* MATERIAL TO PROCESS *
========================================
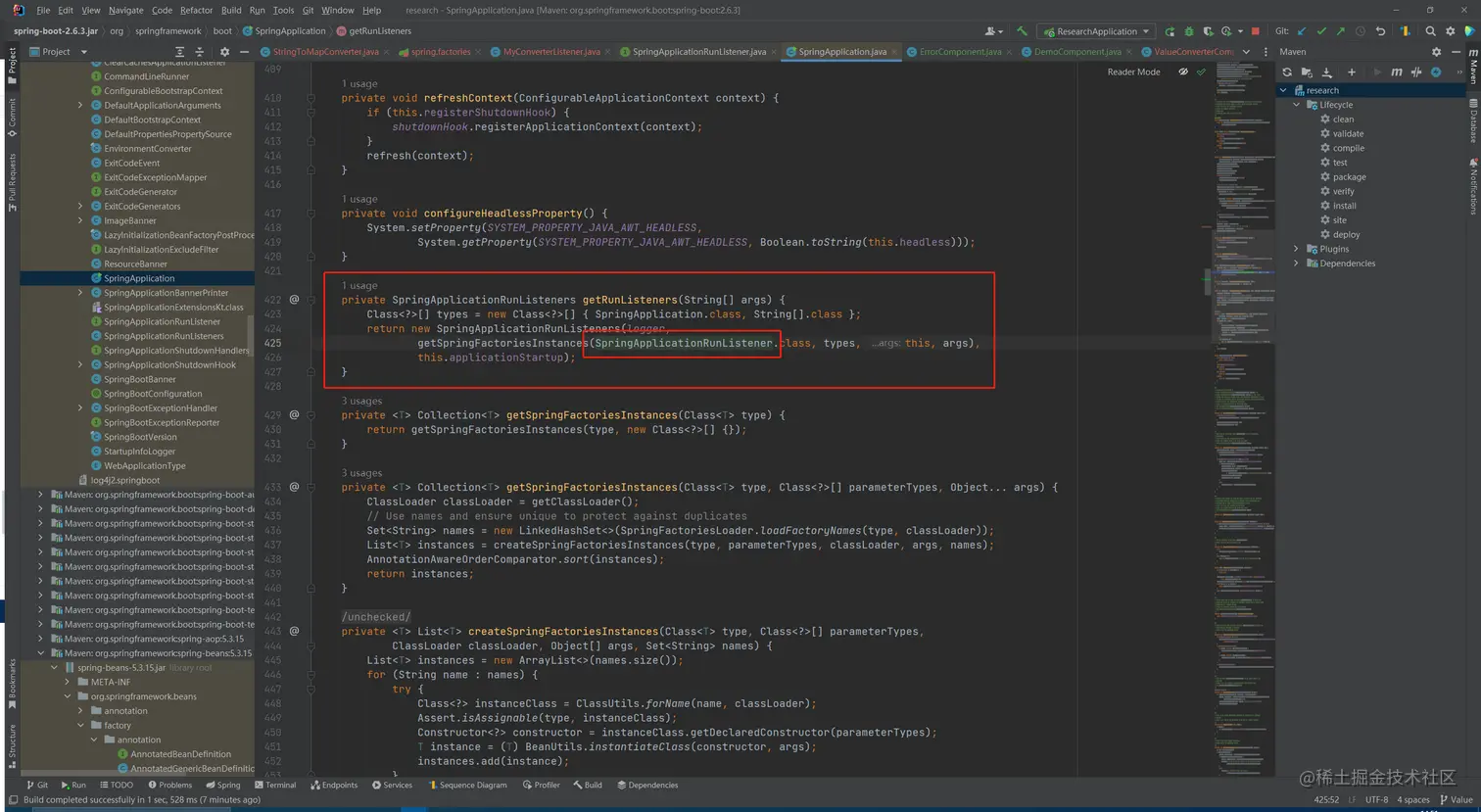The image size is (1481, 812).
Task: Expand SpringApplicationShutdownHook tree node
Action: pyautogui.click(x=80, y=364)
========================================
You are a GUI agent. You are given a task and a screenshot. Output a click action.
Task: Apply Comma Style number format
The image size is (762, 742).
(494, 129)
========================================
* OBJECTIVE *
Starting with the line with "The image size is (1481, 812)." and going on through the line with "Action: pyautogui.click(x=80, y=364)", change "Expand" to "Collapse" and give those lines back with nothing else altered. Leave the pictures out.

* SOLUTION *
The image size is (1481, 812).
Task: Collapse SpringApplicationShutdownHook tree node
Action: pyautogui.click(x=80, y=364)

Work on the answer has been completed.